Use of Electronic Health Records to Develop a more Robust Phenotype of Pediatric Overweight and Obesity


Uso de historias clínicas electrónicas para desarrollar un fenotipo más robusto de sobrepeso y obesidad pediátricos



Joshua S. Yudkin1 * .


1. Department of Epidemiology, Human Genetics and Environmental Sciences, The University of Texas Health Science Center at Houston (UTHealth) School of Public Health, Dallas, Texas.


*Autor de correspondencia: Joshua S. Yudkin, email: joshua.yudkin@uth.tmc.edu


Información del artículo:

Artículo de Comunicación Breve

DOI: https://doi.org/10.33975/riuq.vol35n1.1112

Recibido: 15 enero 2023; Aceptado: 29 junio 2023


ISSN: 1794-631X e-ISSN: 2500-5782

Esta obra está bajo una licencia Creative Commons Atribución-NoComercial-SinDerivadas 4.0 Internacional.


Cómo citar: Yudkin, Joshua S. (2023).

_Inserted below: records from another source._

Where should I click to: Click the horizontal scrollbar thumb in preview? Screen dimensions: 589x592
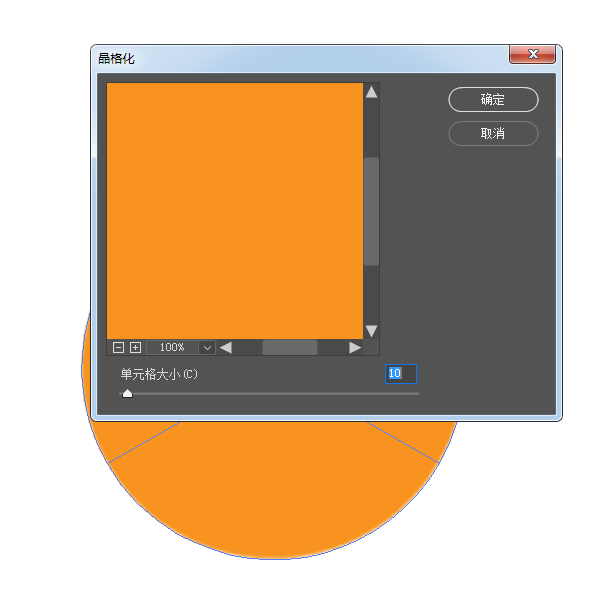coord(290,347)
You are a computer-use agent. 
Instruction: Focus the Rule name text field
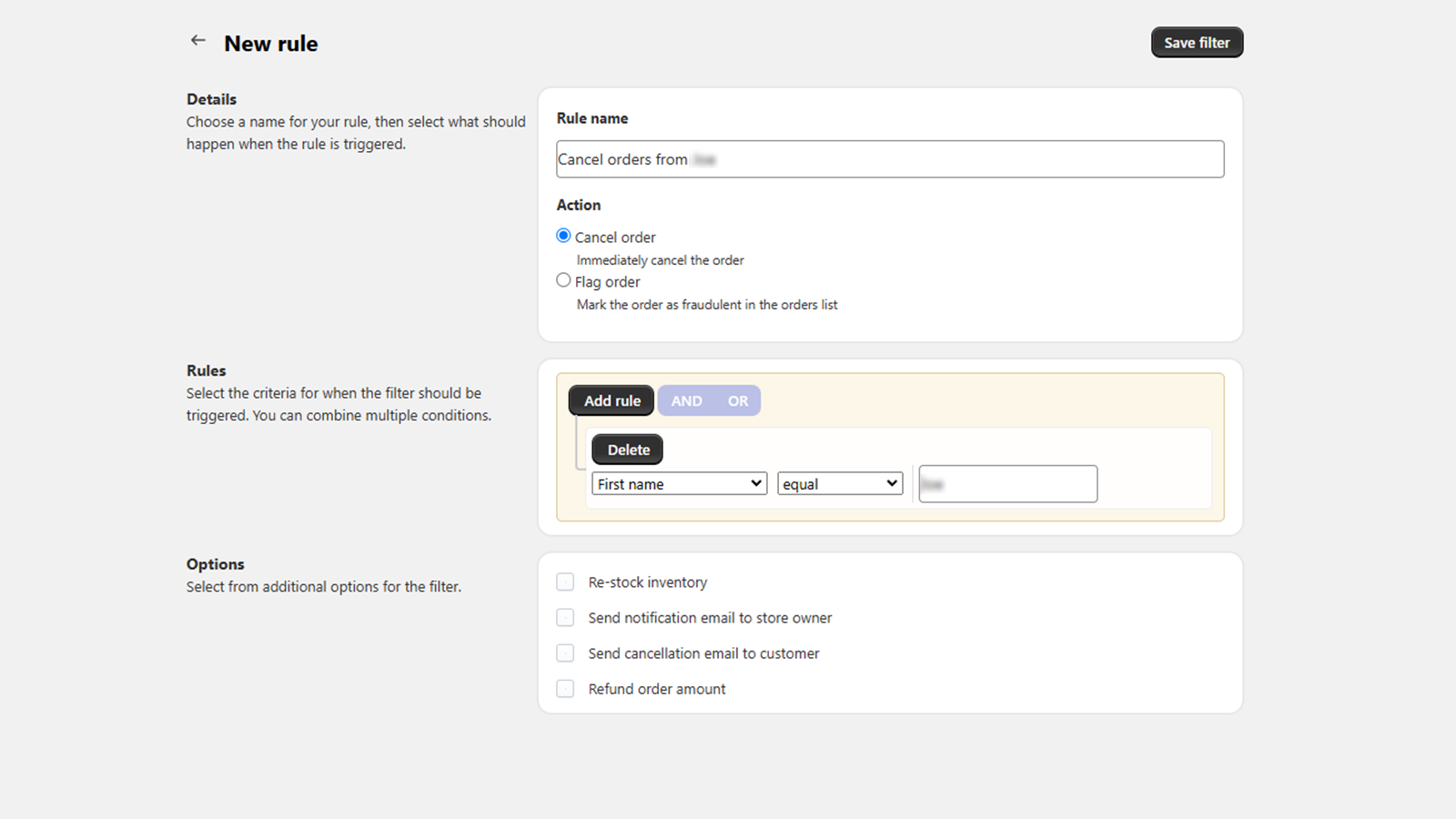(889, 159)
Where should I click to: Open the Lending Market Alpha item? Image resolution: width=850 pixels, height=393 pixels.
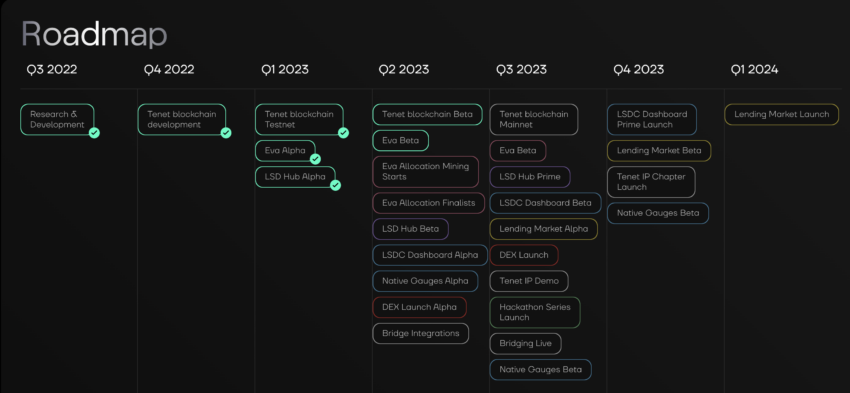(544, 229)
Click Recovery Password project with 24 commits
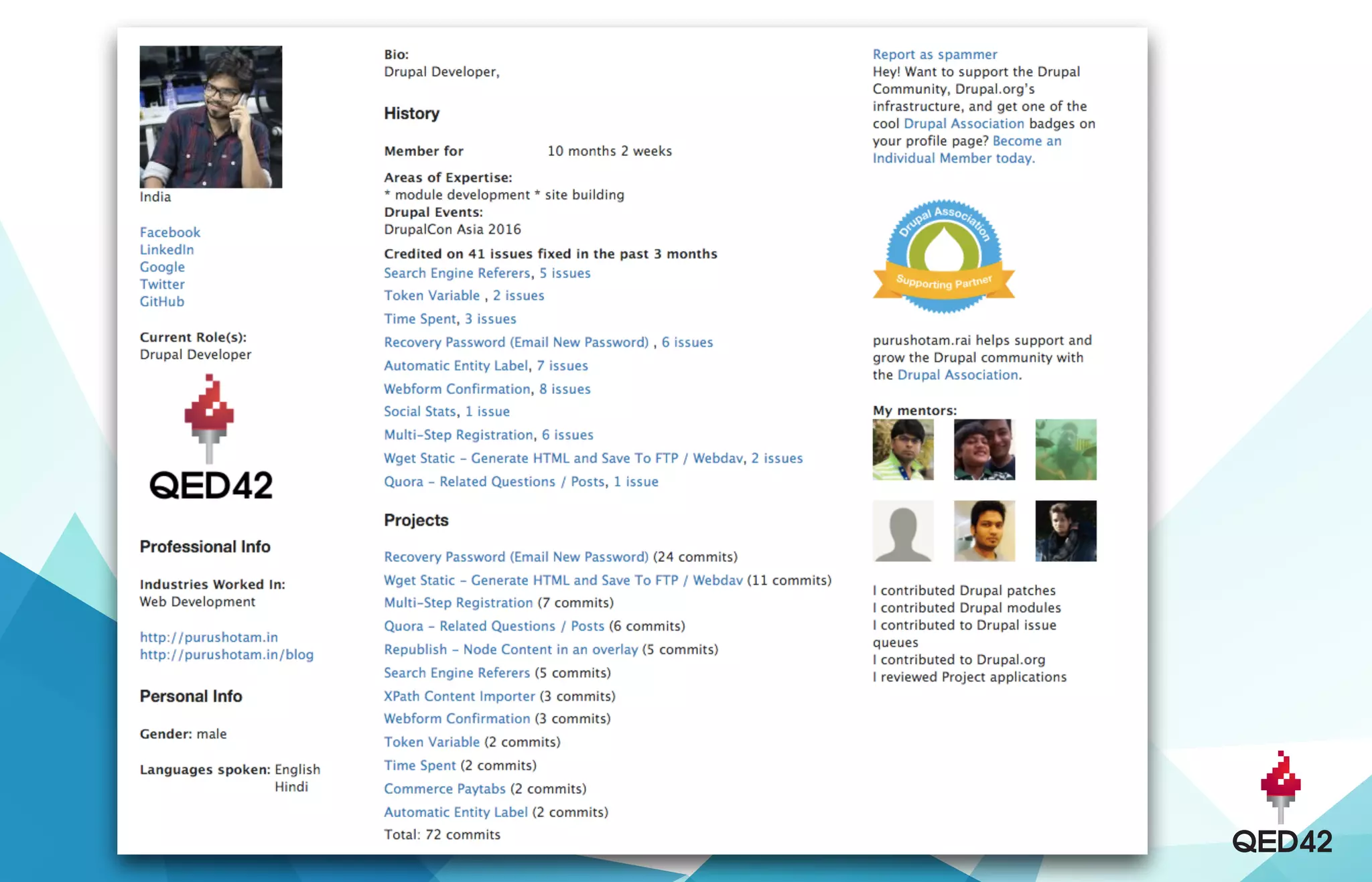Screen dimensions: 1372x882 tap(515, 557)
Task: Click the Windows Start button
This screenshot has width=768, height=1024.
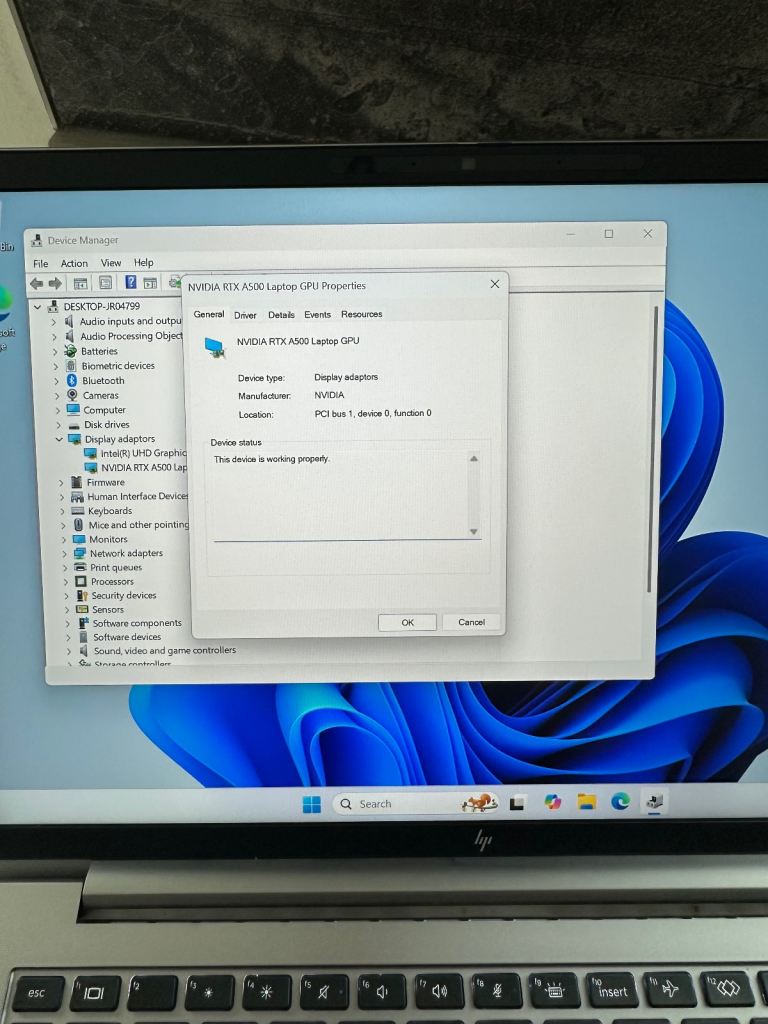Action: coord(312,804)
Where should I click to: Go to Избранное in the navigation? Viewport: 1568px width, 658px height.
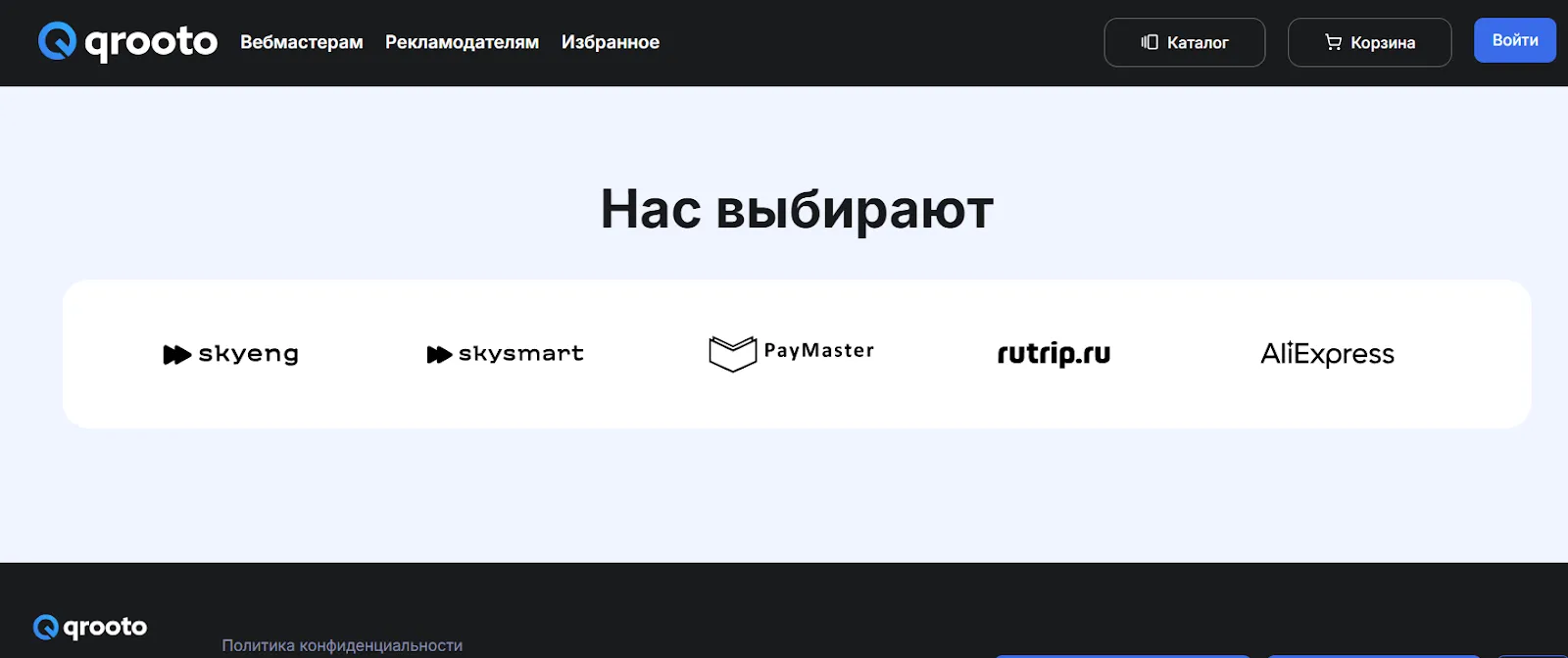click(x=611, y=42)
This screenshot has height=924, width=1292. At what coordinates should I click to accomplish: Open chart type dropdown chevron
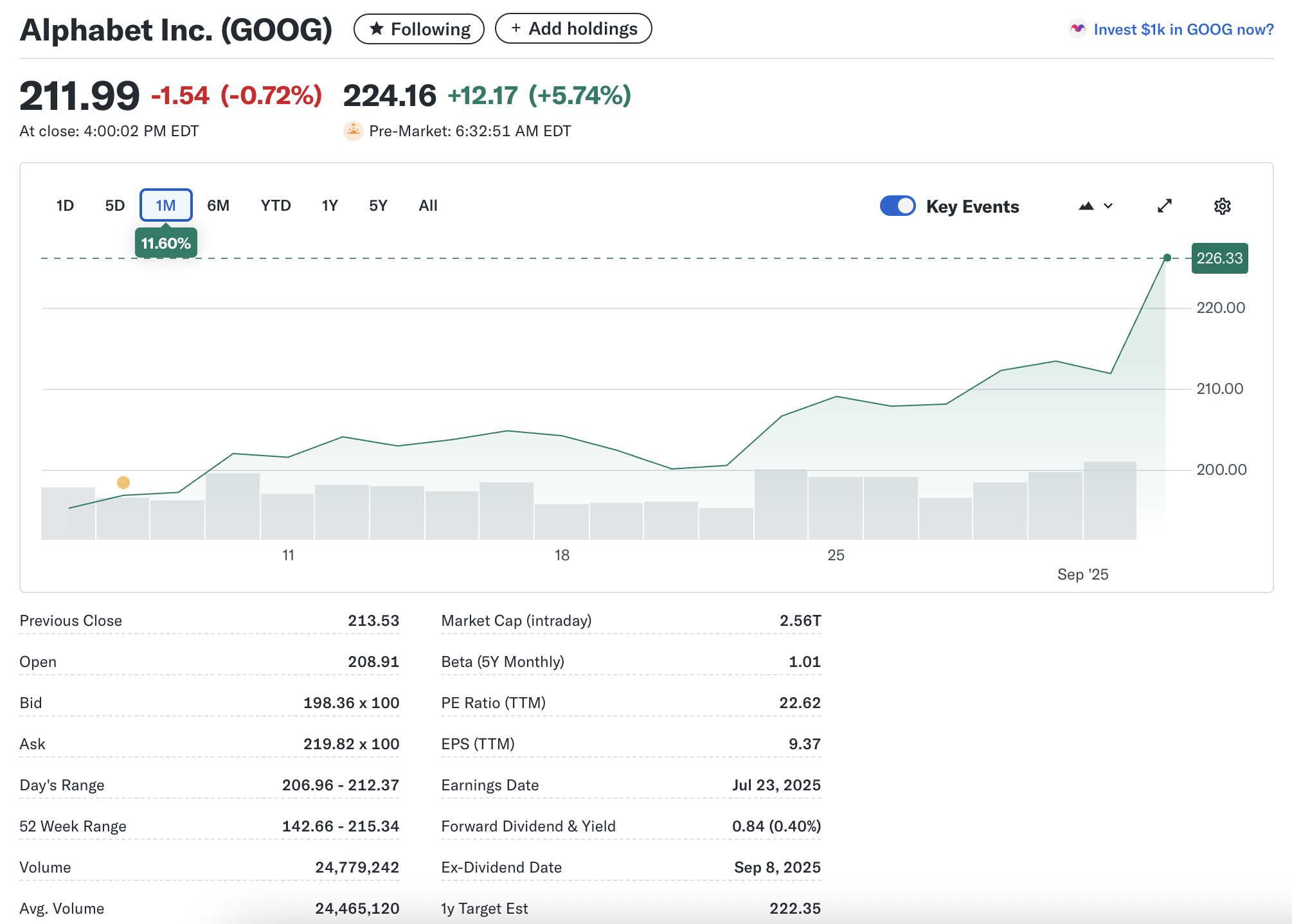(1108, 206)
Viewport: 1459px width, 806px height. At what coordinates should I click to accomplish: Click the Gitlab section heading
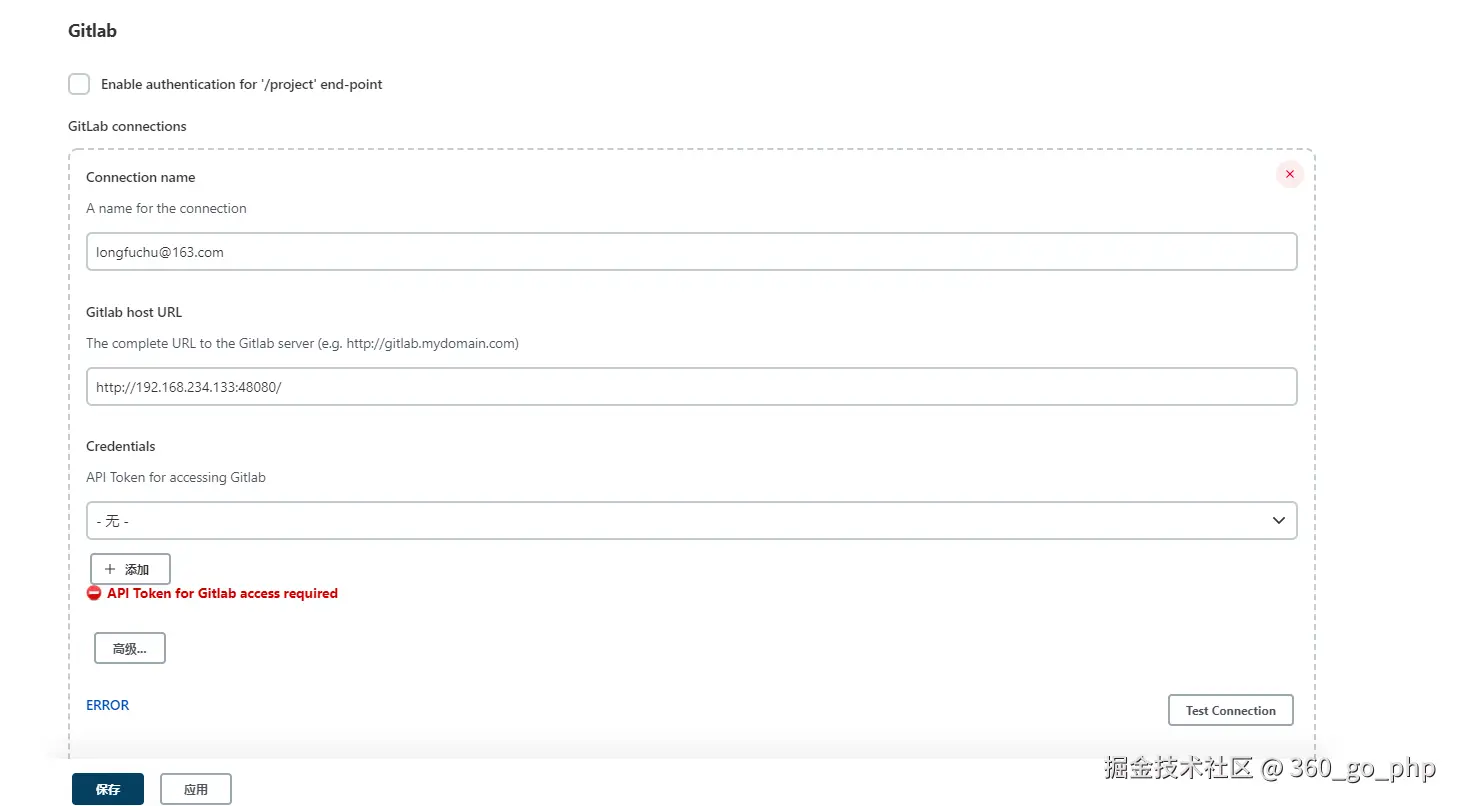pos(92,31)
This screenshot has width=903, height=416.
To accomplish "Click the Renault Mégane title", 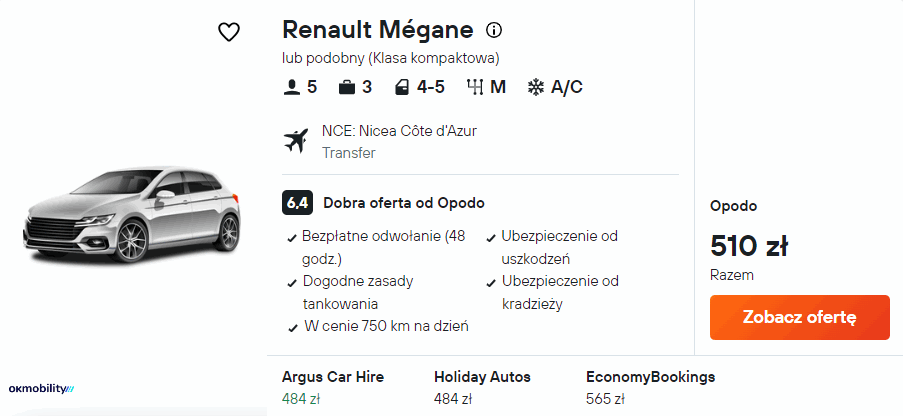I will click(379, 30).
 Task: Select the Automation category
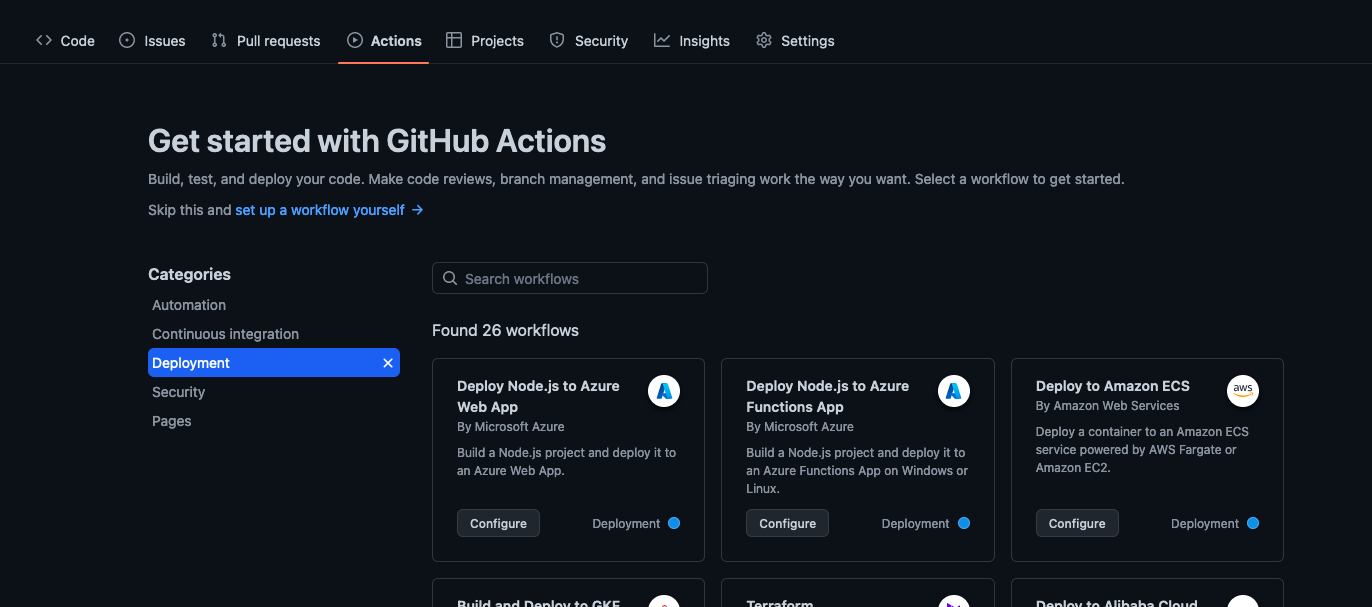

Use of Electronic Health Records to Develop a more Robust Phenotype of Pediatric Overweight and Obesity. Revista de Investigaciones Universidad del Quindío, 35(1), 452-454. https://doi.org/10.33975/riuq.vol35n1.1112



ABSTRACT


Clinical EHR data can be used to better develop a more robust phenotype of pediatric overweight and obesity.


Keywords: Overweight; obesity; electronic health record; eHealth; transdisciplinary; phenotype.


RESUMEN


Los datos clínicos de EHR se pueden utilizar para desarrollar mejor un fenotipo más sólido de sobrepeso y obesidad pediátricos.


Palabras clave: Sobrepeso; obesidad; historia clínica electrónica; eSalud; transdisciplinario; fenotipo.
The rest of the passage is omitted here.